Working data: Begin

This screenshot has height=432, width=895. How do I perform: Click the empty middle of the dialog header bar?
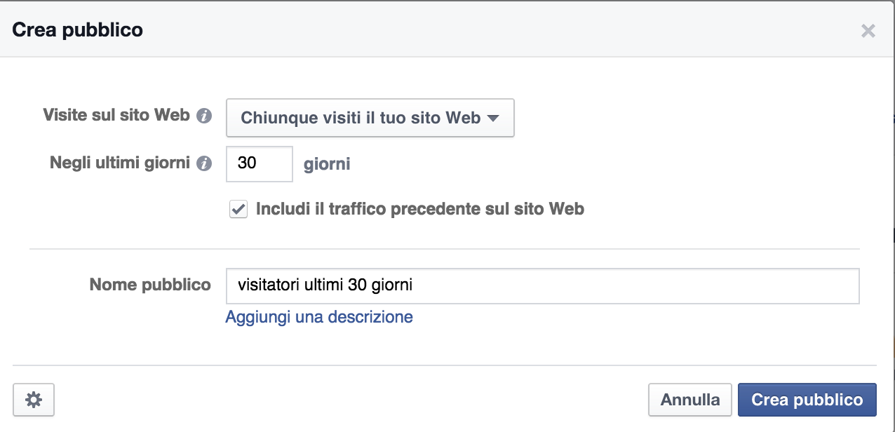coord(491,30)
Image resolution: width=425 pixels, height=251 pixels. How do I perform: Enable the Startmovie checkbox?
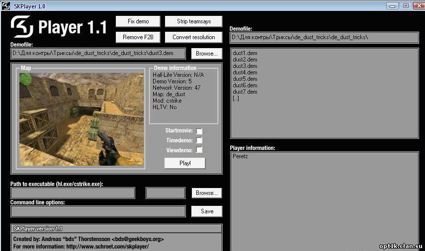[x=199, y=131]
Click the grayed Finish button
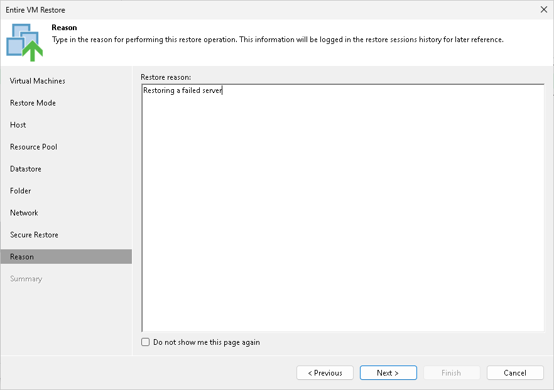This screenshot has height=390, width=554. coord(452,372)
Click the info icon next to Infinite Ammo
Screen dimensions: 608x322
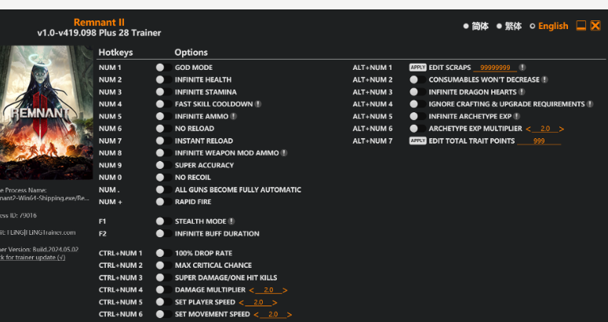tap(233, 116)
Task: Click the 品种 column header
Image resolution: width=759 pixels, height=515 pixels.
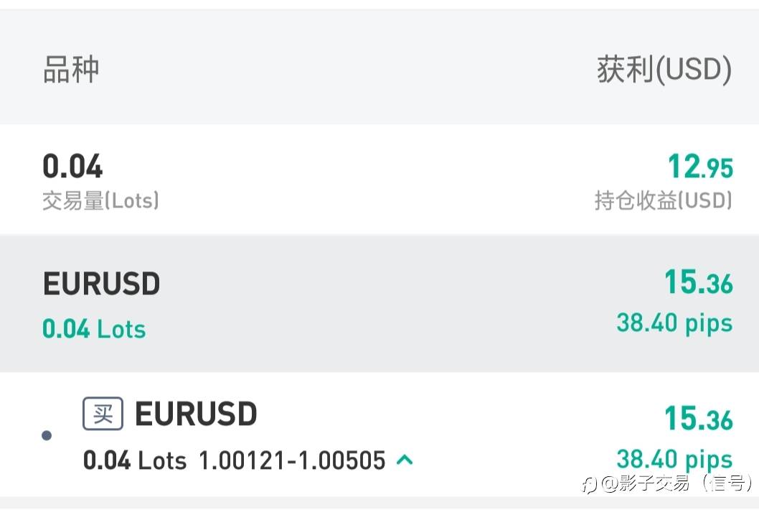Action: click(71, 70)
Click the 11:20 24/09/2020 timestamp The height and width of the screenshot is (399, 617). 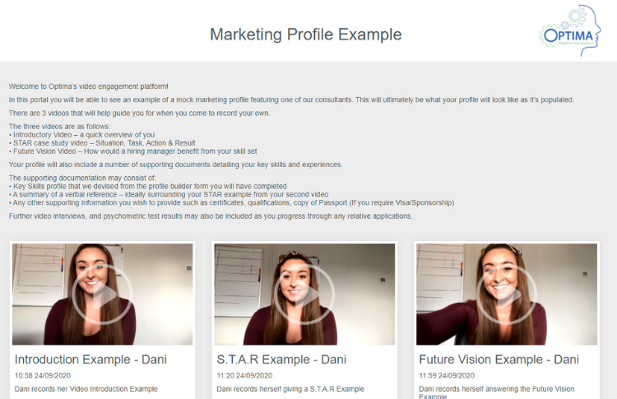pyautogui.click(x=244, y=375)
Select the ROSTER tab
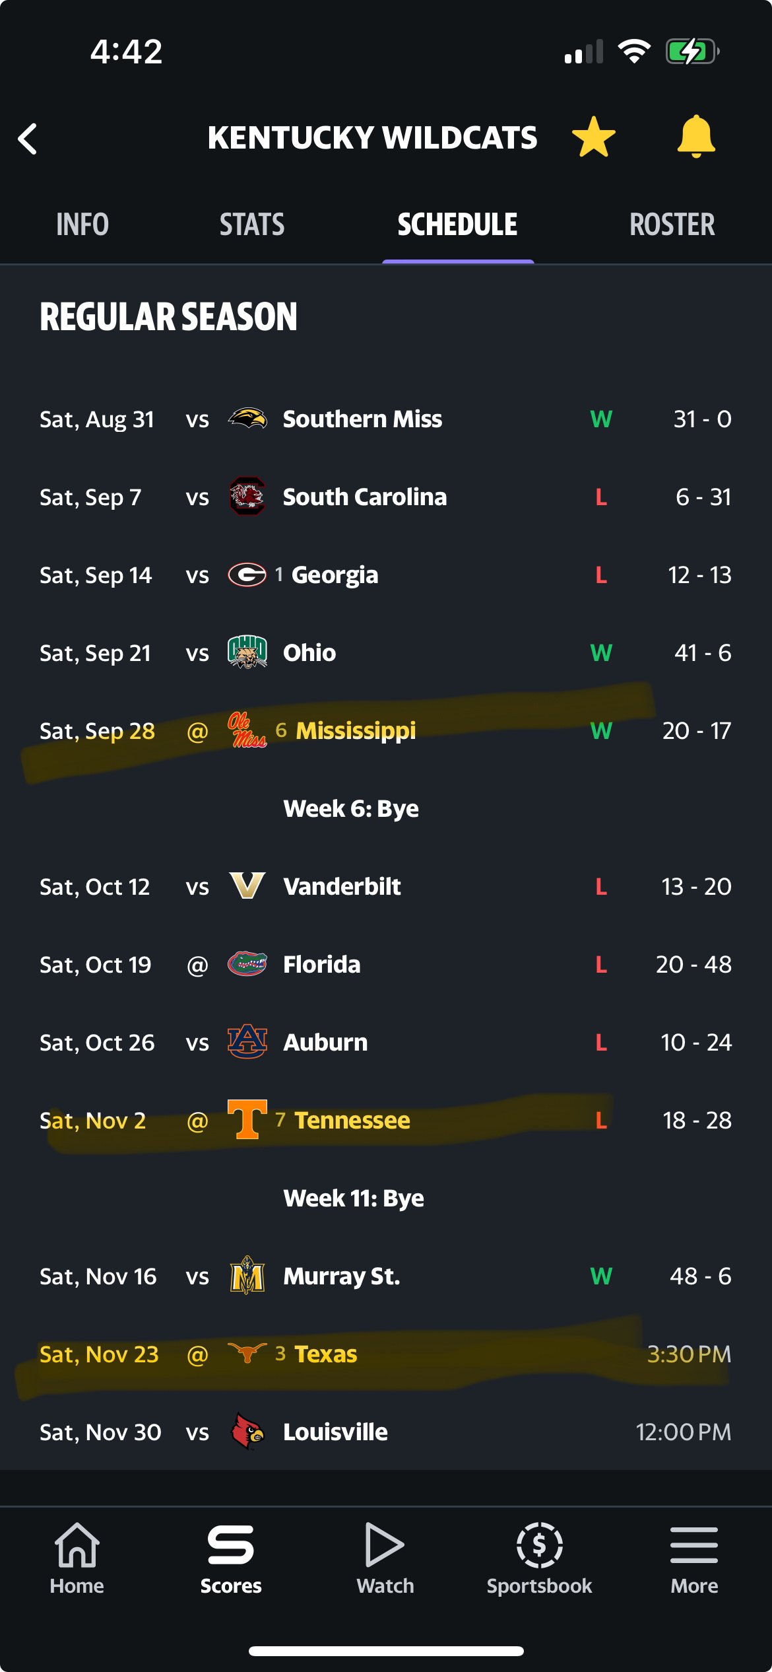 (x=672, y=225)
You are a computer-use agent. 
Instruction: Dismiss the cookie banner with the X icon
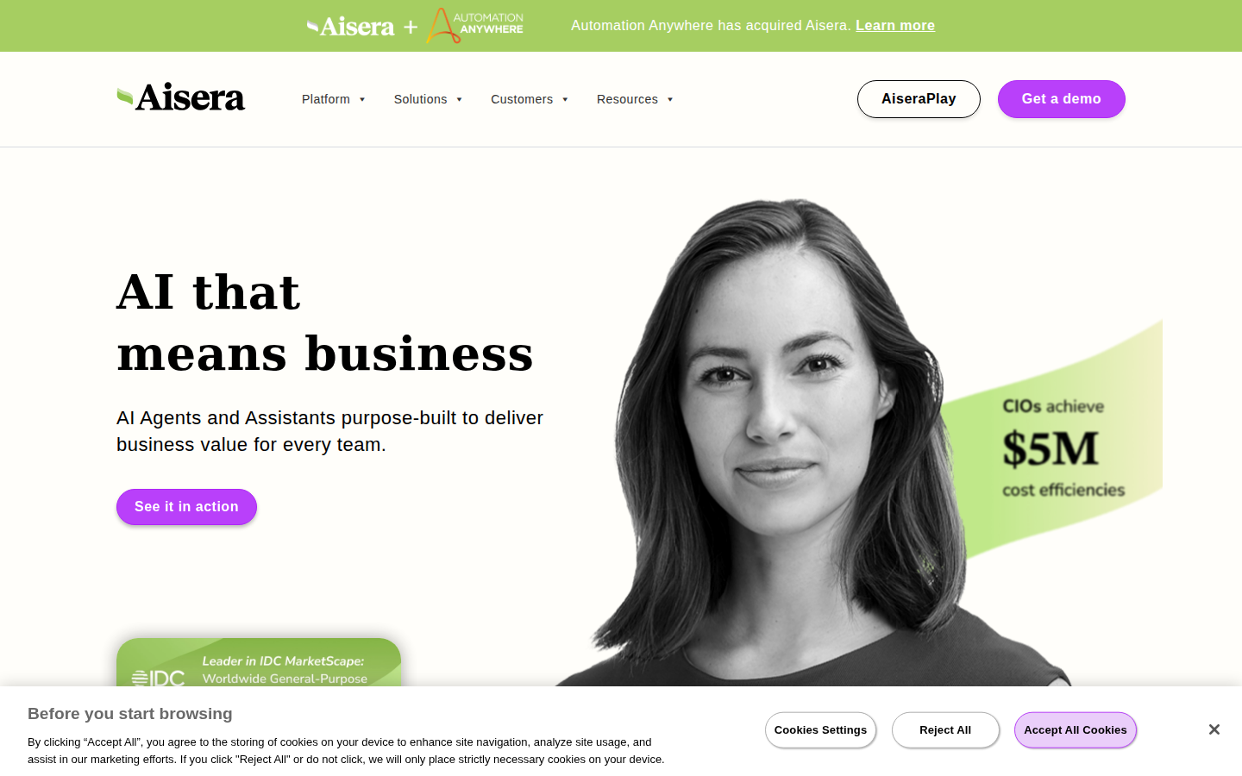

Working data: End

Which lines of the entries above contain the word "icon"? Copy each of them.

Click the info icon next to Infinite Ammo
Instruction: Dismiss the cookie banner with the X icon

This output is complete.